On 04/16/2012 10:01 AM, Paul Berry wrote:
On 16 April 2012 09:44, Ian Romanick <i...@freedesktop.org
<mailto:i...@freedesktop.org>> wrote:

    On 04/15/2012 03:25 AM, nobled wrote:

        I'm not sure if I'm missing something, but the non-compatibility
        OpenGL 3.1 Specification seems pretty straightforward about this:

        page 42/55 section 2.11 "Vertex Shaders":
        "If the program object
        has no vertex shader, or no program object is currently in use, the
        results of vertex
        shader execution are undefined."

        page 160/173 section 3.9 "Fragment Shaders":
        "If the program
        object has no fragment shader, or no program object is currently in
        use, the results
        of fragment shader execution are undefined."

        page 45/58 section 2.11.2 "Program Objects":
        "If UseProgram is called with program set to 0, then the current
        rendering state refers to an invalid program object, and the results
        of vertex and
        fragment shader execution are undefined. However, this is not an
        error."


    Right.  It looks like this language persists all the way through
    OpenGL 4.2.

    I did a bit more spec spelunking, and it seems the only link error
    required by desktop OpenGL is for geometry shaders and tessellation
    shaders.

    "Linking will also fail if the program object contains objects
        to form a geometry shader (see section 2.12), and

            * the program contains no objects to form a vertex shader;

            ..."


    "Linking can fail for a variety of reasons as specified in the
        OpenGL Shading Language Specification, as well as any of the
        following reasons:"

            * ...

            * The program object contains objects to form a tessellation
              control shader (see section 2.12.1), and

                - the program is not separable and contains no objects
                  to form a vertex shader;

            ..."


        I'm not sure if "undefined" is used in the "undefined rendering
        results" sense or the "summoning nasal demons" sense, though.

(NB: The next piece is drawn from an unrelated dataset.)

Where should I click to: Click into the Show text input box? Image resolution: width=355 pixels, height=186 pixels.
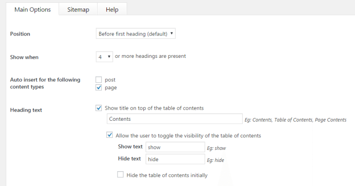(x=175, y=147)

    That's not defined. :p  Sorry, I couldn't resist.

    Here's my new proposal:

        * Don't generate a linker error or warning for incomplete programs.

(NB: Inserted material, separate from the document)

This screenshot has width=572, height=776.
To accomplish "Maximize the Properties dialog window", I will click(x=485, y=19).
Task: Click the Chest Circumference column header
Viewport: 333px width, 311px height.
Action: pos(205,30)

        * For draw calls that use incomplete programs, drop the
    rendering on the floor and emit a message to the debug log.


A point of clarification: if the program is incomplete because it lacks
a fragment shader, is transform feedback expected to work?  My read of
the spec is that the phrase "the results of fragment shader execution
are undefined" means that transform feedback is still expected to work
in this situation.  So we need to make sure that we only drop fragments
on the floor, not vertices.

Ah, good catch.  That sounds like a nice test case. :)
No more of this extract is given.